EXERCISE BRIEF -> Everything from the line containing "The image size" through the last line of the data below is to be retyped exactly, apart from the pictures.

※

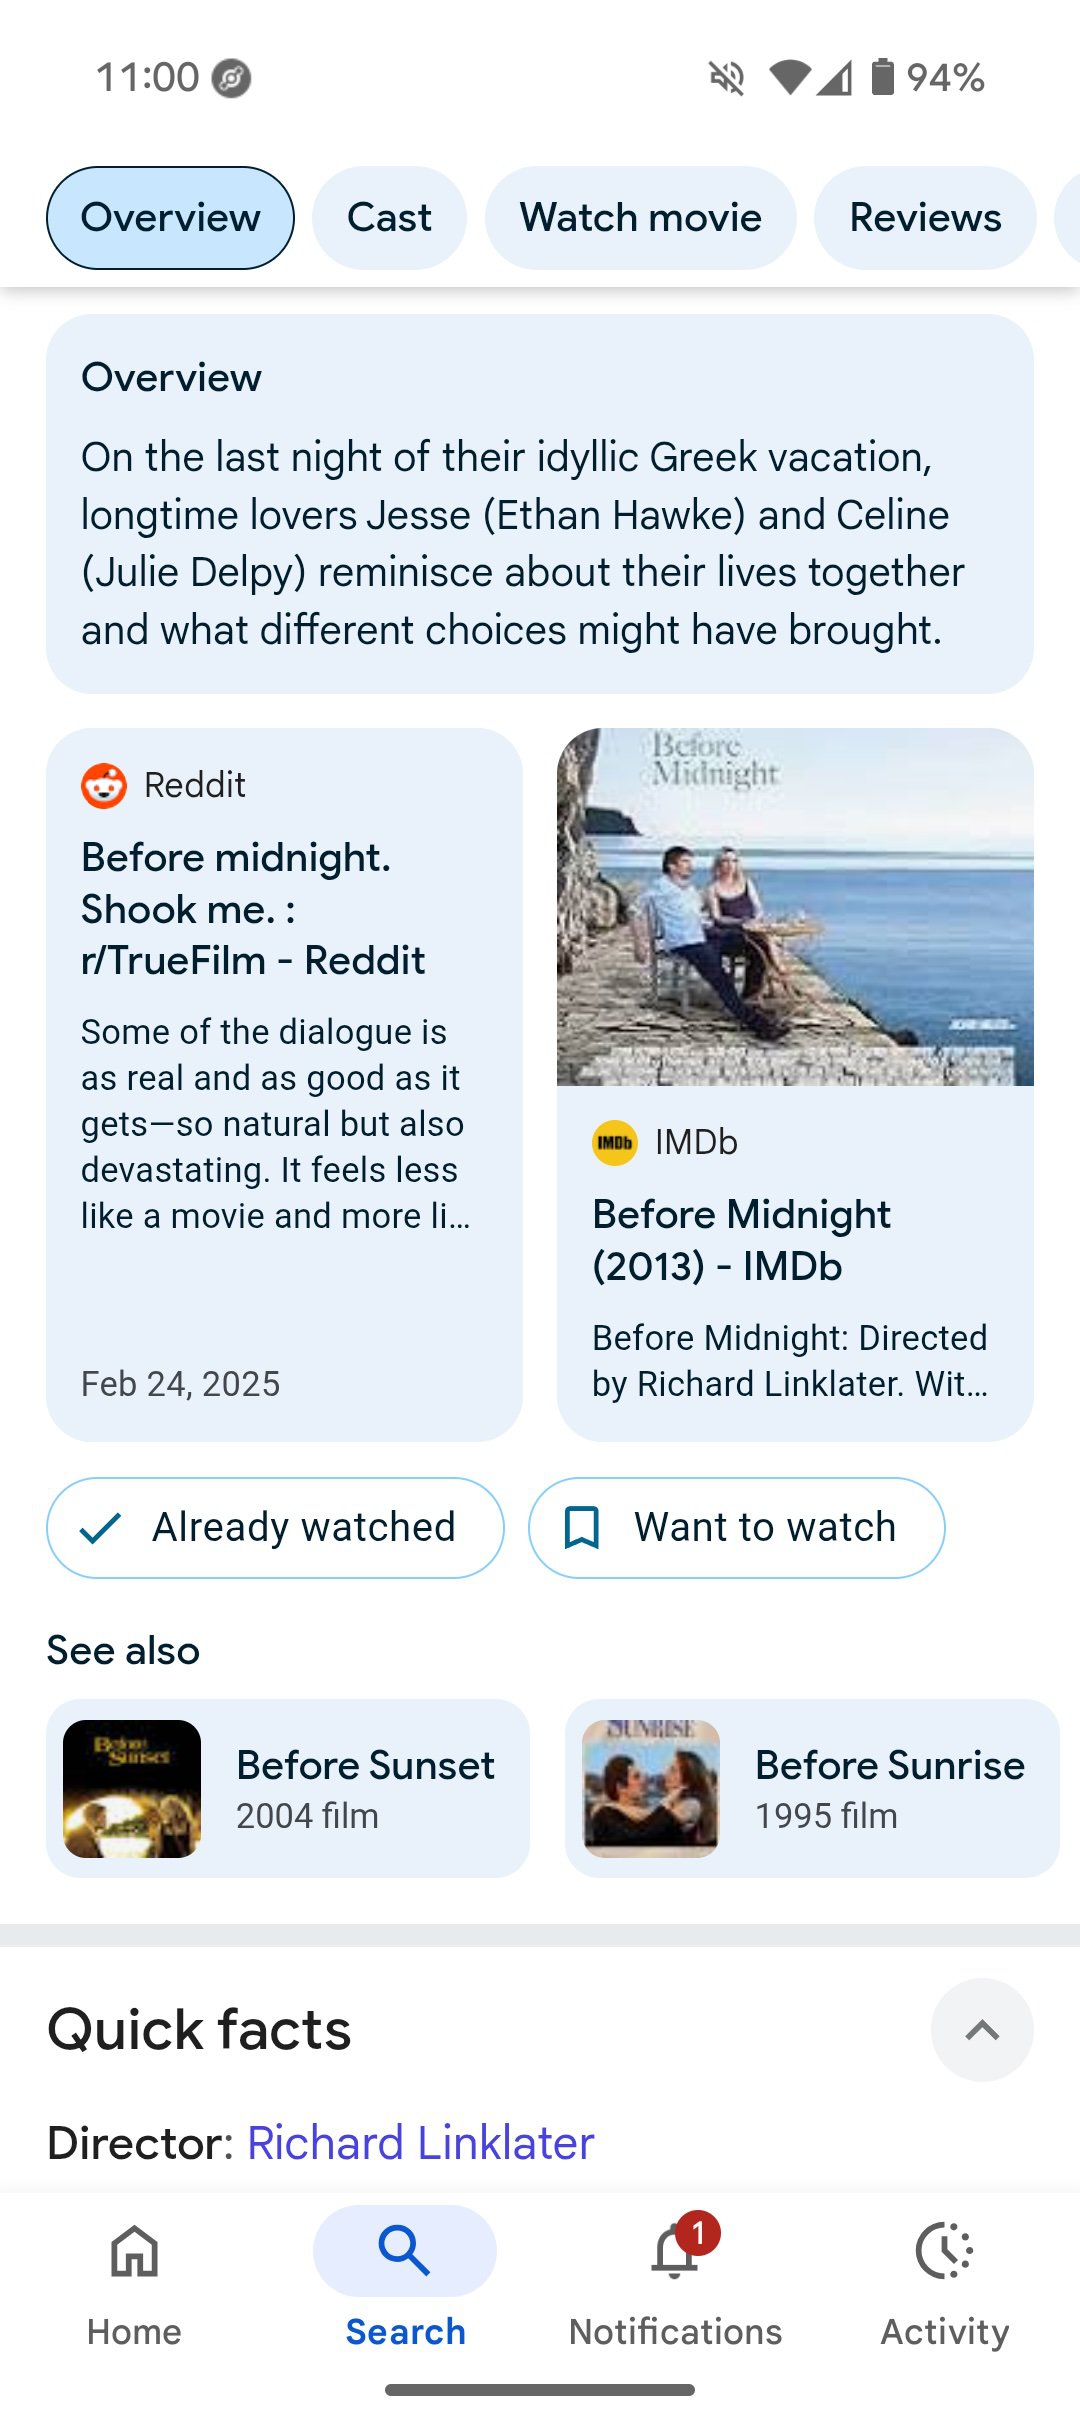
Task: Switch to the Cast tab
Action: [389, 218]
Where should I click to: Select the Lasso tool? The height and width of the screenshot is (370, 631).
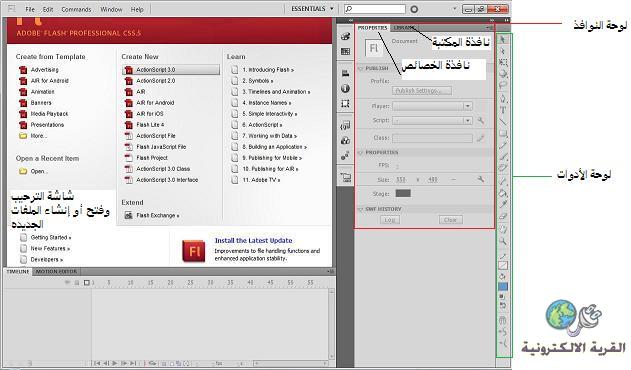(503, 86)
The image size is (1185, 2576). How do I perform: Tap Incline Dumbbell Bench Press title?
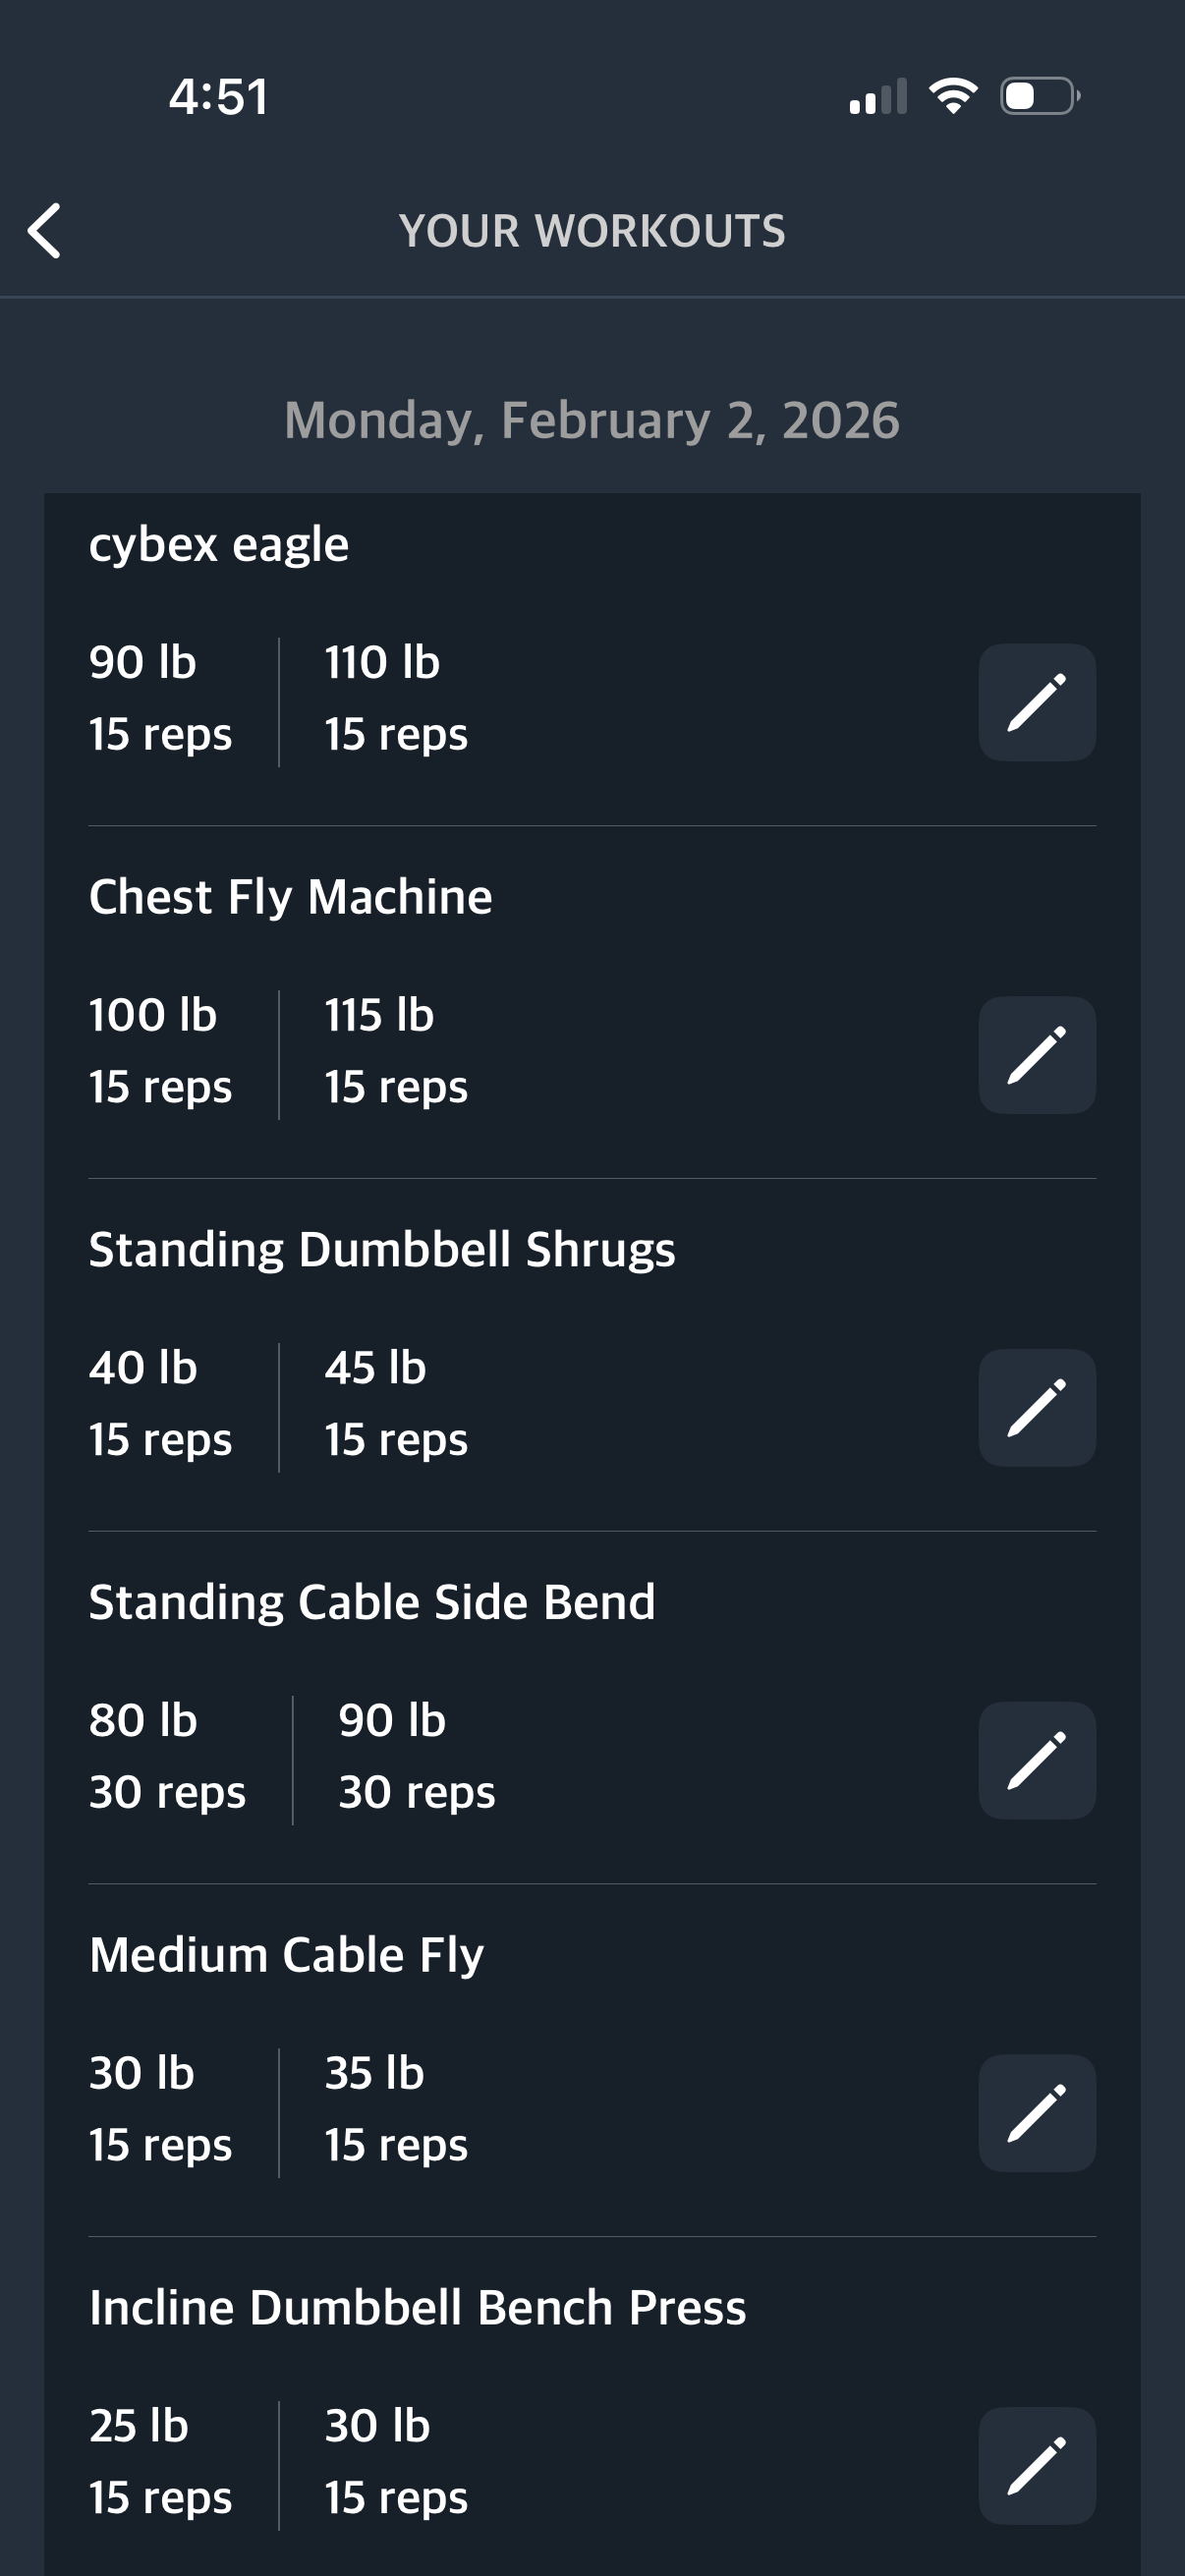(x=417, y=2308)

※

SOLUTION ->
The image size is (1185, 2576). How do I perform: Tap Incline Dumbbell Bench Press title?
(x=417, y=2308)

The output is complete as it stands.